Bruno Wolff III wrote:
On Tue, Mar 10, 2009 at 22:55:05 -0500,
  Bruno Wolff III <bruno wolff to> wrote:
On Tue, Mar 10, 2009 at 17:47:04 -0400,
  Todd Denniston <Todd Denniston ssa crane navy mil> wrote:
Bruno Wolff III wrote, On 03/10/2009 05:34 PM:
Repartitioning the raw device would probably work. You would then create
a filesystem on the partition.

No, if you repartition the device, you wipe out the ability for the U3 removal tool to work, but the fake CD remains IIRC.
Maybe I am missing something. If you write over the blocks with the U3
tool, how does it not get erased?

Is this tool located somewhere of than the normal blocks on the device?

I found some info, though it doesn't look like the full details are
publicly known.

The device shows itself as two devices and indicates different types for
each so that one looks like mass storage and the other a cd drive.
It is suspected that nonstandard scsi commands are required to write
to the cd device. Some people have tricked one of the available tools into
loading custom isos into the cd portion of the device.
So it looks like you do need a special tool if you want to have the space
initially reserved for the cd image released for use in the normal part.
Probably theer is some secret scsi command to do this that wouldn't be
too hard to find if someone were serious about figuring it out.
Why anyone would want one of these devices is beyond me.
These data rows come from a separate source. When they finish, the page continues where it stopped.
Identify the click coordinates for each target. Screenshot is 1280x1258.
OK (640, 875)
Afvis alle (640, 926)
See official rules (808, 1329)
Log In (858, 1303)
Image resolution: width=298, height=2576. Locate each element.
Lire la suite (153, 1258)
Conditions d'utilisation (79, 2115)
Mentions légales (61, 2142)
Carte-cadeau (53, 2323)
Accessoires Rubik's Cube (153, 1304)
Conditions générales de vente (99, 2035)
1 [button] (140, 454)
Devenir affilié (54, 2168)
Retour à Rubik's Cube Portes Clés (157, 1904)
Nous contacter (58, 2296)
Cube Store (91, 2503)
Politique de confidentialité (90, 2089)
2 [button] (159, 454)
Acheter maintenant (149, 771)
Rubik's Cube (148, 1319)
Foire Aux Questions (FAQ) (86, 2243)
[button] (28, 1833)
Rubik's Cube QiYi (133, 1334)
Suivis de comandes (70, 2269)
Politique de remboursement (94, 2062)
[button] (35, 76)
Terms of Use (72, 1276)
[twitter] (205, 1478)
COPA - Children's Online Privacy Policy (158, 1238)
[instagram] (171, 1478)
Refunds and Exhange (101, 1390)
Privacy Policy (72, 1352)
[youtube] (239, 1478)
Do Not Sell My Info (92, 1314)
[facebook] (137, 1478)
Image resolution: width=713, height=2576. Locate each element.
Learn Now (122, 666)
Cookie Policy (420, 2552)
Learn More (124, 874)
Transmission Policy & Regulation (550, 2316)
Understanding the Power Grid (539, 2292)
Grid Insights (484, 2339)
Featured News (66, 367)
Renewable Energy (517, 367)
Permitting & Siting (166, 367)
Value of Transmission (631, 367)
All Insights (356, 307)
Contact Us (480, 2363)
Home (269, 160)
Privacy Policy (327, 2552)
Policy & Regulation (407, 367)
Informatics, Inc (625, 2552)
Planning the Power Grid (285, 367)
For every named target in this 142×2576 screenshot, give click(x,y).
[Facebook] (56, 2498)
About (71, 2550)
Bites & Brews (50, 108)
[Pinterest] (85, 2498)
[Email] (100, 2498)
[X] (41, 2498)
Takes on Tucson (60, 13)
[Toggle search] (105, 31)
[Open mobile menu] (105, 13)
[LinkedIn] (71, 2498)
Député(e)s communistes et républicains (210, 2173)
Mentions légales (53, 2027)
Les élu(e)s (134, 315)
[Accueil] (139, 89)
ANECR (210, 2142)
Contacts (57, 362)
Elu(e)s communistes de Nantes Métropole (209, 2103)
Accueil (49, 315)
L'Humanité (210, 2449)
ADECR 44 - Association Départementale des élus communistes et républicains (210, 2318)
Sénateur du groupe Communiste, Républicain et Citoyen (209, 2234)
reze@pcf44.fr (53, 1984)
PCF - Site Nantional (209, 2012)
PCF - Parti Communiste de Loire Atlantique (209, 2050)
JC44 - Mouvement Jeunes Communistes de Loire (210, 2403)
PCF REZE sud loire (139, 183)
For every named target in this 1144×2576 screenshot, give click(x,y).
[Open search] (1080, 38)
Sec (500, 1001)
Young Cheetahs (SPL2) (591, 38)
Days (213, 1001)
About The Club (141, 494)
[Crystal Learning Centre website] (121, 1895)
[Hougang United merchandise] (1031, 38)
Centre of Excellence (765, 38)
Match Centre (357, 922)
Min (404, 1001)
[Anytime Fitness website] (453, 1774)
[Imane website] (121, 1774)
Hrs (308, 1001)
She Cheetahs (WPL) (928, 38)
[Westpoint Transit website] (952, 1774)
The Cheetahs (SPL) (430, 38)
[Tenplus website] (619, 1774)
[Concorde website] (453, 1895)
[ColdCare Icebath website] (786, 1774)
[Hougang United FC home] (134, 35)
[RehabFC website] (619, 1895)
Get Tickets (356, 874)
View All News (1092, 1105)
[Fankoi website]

It's a security
nightmare for both the computer being used (due to autorun being enabled)
and the usb device owner (due to not just running code from the device).
If you own both, there is no reason to have that feature.


I agree with this.

When I had the software removed from one device. The person that was doing it for me had to disconnect most USB devices from his computer. It also wouldn't work with the USB port on his monitor.

I did some searching at the time and found that there are keylogger tools that will auto install like a trojan onto the U3 partition. Big security risk.

Also, my daughter had her stick with U3 on it for school. The Mac computers would constantly corrupt the data because the dual partitions when unmounting.

Before I asked someone with Windows to remove the U3 code, I tried everything I could find to test this. Even after this, I still needed a Windows box to remove the code.

On the download page for the tool, there was a comment box that I voiced my opinion on.